Minato smiled back, though sheepishly. "I don't really get why they had to take over my bed, though."

"Neither do I." Kushina said, shrugging. "But you're sure not going to get rid of them now."

Minato hadn't figured he would be able to in the first place. His team was nearly surgically attached to him unless they were sent on a completely different mission. Kusa had spooked them. But he'd still never thought that attachment would apply between them.

"By the way, the couch is still drying out." Kushina added as they walked back to the kitchen. Minato folded his arms on the table and use them for a pillow.

"From what?" Minato asked, his voice muffled.

"Ramen spill." Kushina said with a shrug. She yawned. "How did the mission go?"

"We got the two survivors back to the hospital." Minato replied, looking away.

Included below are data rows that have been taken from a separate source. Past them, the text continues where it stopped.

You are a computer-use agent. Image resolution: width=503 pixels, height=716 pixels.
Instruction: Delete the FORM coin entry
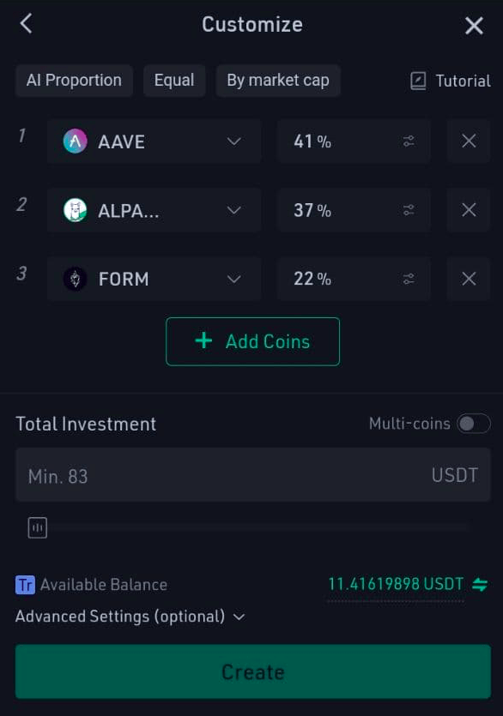(x=468, y=279)
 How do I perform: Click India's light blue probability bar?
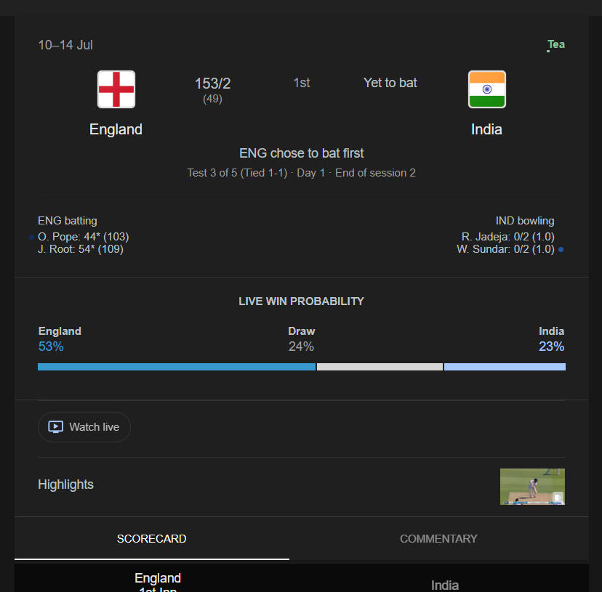505,367
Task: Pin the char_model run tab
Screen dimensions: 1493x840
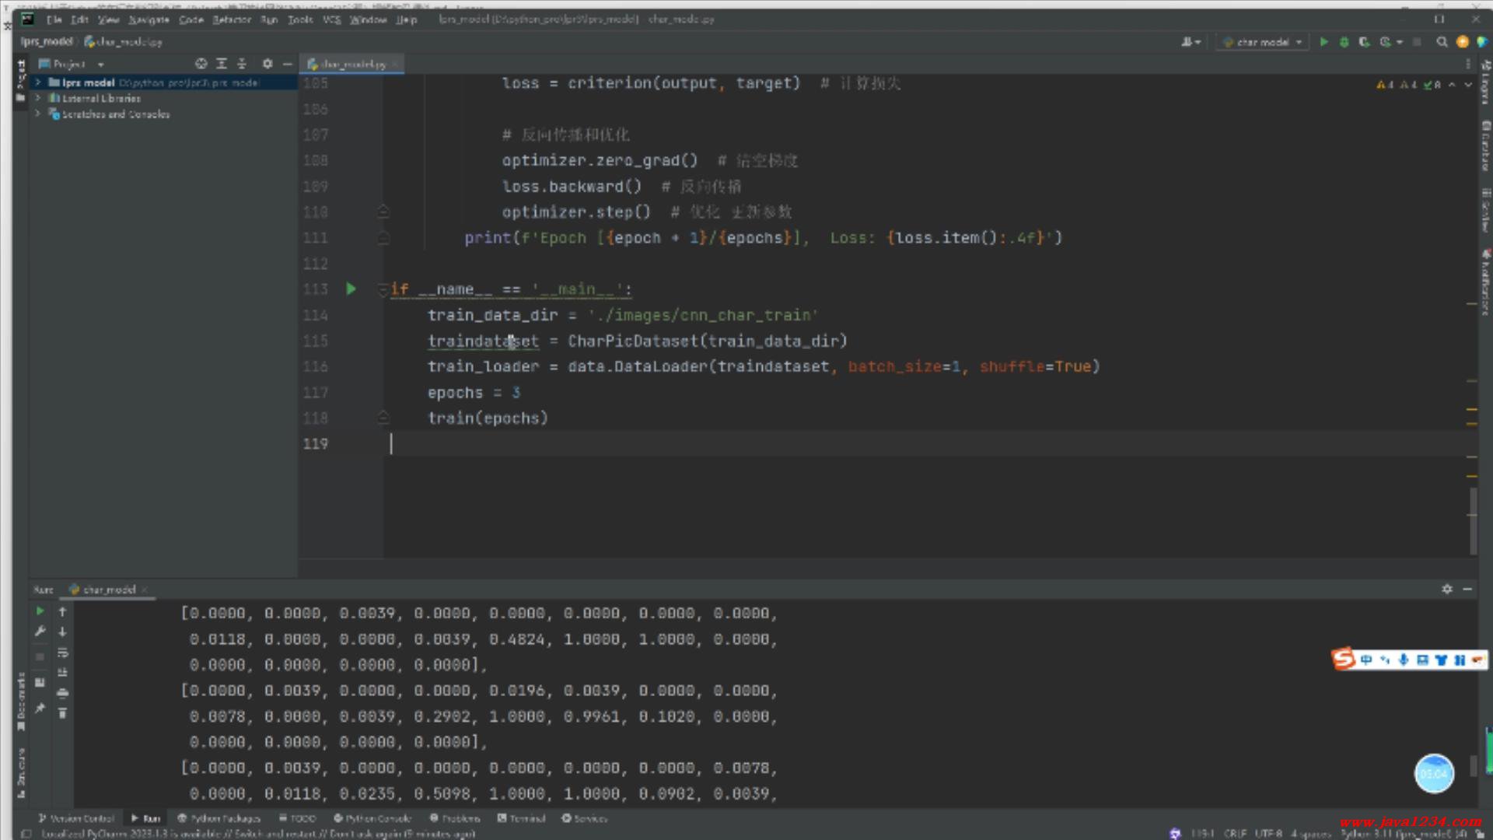Action: click(x=40, y=709)
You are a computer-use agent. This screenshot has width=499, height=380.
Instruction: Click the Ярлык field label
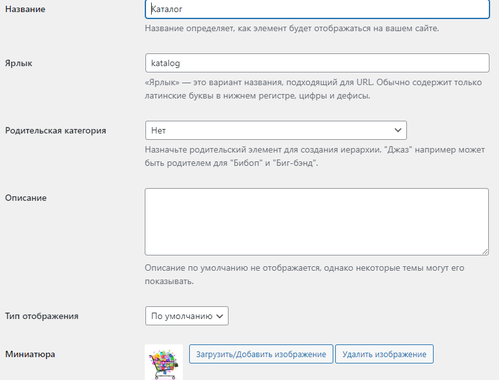(19, 63)
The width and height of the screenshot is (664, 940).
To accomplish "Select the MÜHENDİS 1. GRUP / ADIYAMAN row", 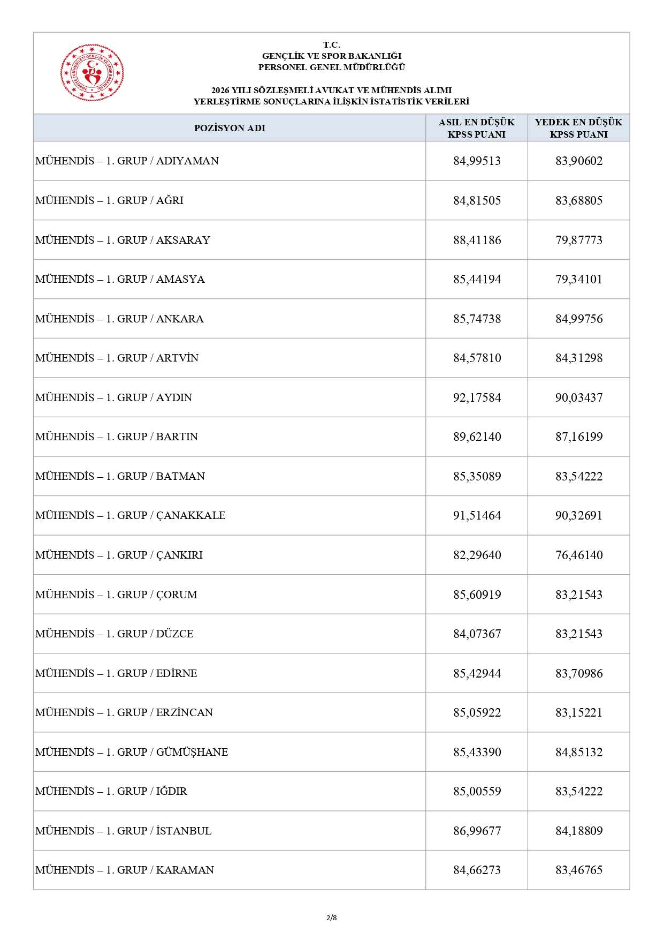I will click(x=331, y=161).
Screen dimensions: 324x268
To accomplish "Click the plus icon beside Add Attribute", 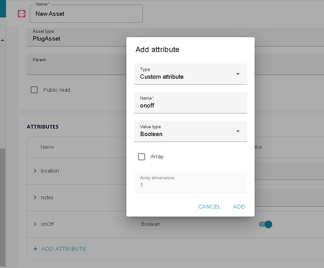I will point(35,249).
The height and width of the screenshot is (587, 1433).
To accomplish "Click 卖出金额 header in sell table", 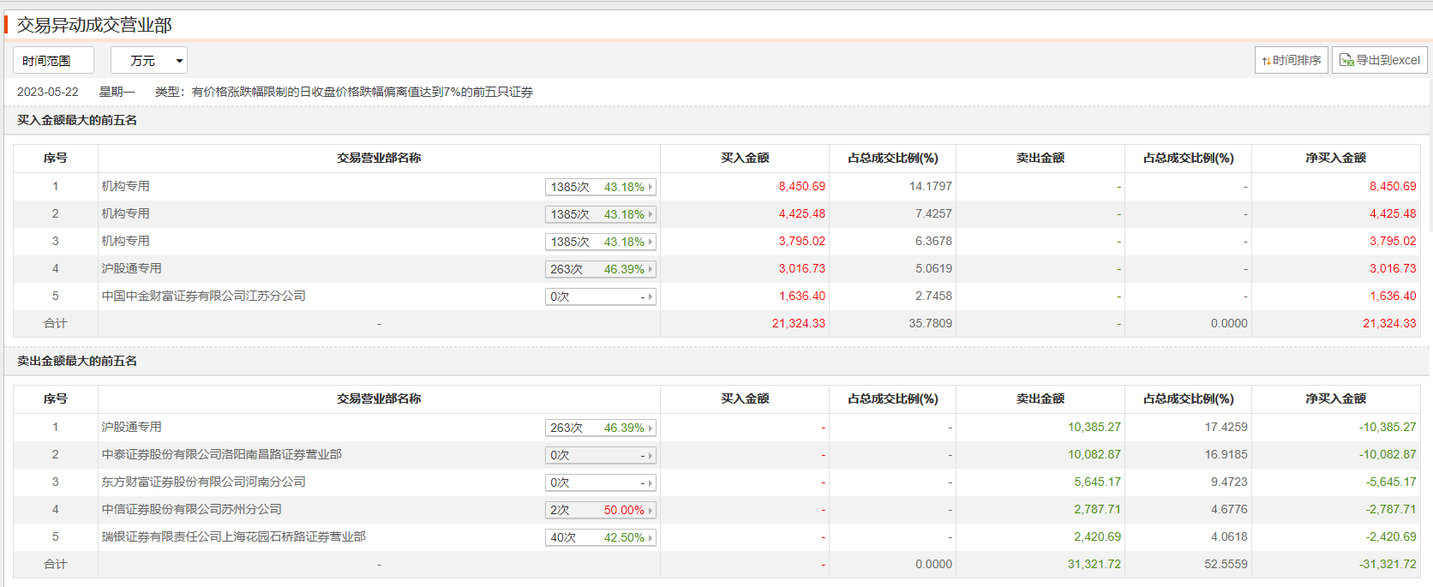I will pos(1040,398).
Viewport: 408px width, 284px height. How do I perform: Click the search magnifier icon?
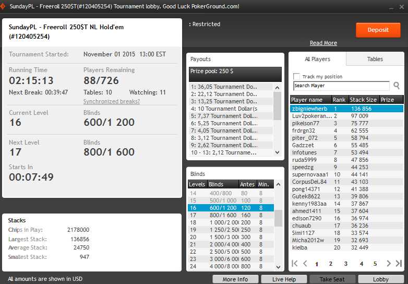[397, 86]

Minato couldn't explain it, exactly, but the mission had shaken him more than it should have. It was so easy to laugh off the possibility of death when at home, far away from the battlefield, but Minato knew that if he hadn't been able to come back to rescue his team—at any point, not just Kusa and not necessarily against Iwa—they could have ended up like Team Nagi, or what remained of them. It wasn't a pleasant thought.

"Oh," said Kushina.

"Yeah." Minato muttered.

Kushina walked over to him and put her arms around his neck, letting her chin rest on his head. "They're fine, Minato. And as long as we're here, they're going to stay that way. You know that."

"'We'?" Minato repeated blankly, sitting up.

Kushina let go of him and rapped his forehead with her knuckles as soon as she was back on the other side of the table. "Of course, stupid. You really think those kids got in here without me saying it was okay? They're mine, too."

Minato blinked. "'Yours'?"

"…You really need sleep." Kushina said, making a noise between a laugh and a sigh. She hauled him to his feet with one hand. "Come on, time for bed."

"The kids took mine over." Minato mumbled, running his free hand through his hair and yawning widely. "The couch is—"

"I know." Kushina said bluntly. She pulled him past it. "You can use mine."

Minato rubbed his eyes as he was tugged through the door. "Don't you have second and third patrol shift tomorrow? Or is it Tuesday?"

Kushina's room always struck him as terribly neat—not in an organized way, but in a very Kushina way. Everything was in a place she could find it, but no one else would be able to sort through the stacks of scrolls and clothes without trouble. But in her case, he could at least see the floor—he'd been to Obito's house before, back when Team Minato was just forming, and had always wondered how the boy made it through that room at night without tripping over something.

"It's my day off once the sun comes up." Kushina told him as he sat down on her bed and, once lying down, rolled until his back touched the wall. "Scoot over."

He had about half a second to process the order before Kushina pushed him out of the way and crawled into the bed next to him. He ended up with her hair in his face and her head lying on his arm. And then she shifted and, somehow, her face was up against his collarbone and she was pressed against him.

"Night, Minato." Kushina mumbled into his shirt.

And even given that the bed was honestly too small for two adults and someone would probably be kicked out of the bed by daybreak, Minato smiled and pulled Kushina still closer. It worked because she was Kushina and he was Minato and, for once, they had time together that neither of them were willing to waste.

Minato wasn't sure if Kushina heard his quiet, "Good night, Kushina," but it didn't matter. This was enough.


A/N: And the rest...is silence.

Based on a throwaway line in The Promise regarding Team Minato's bed-hijacking tendencies.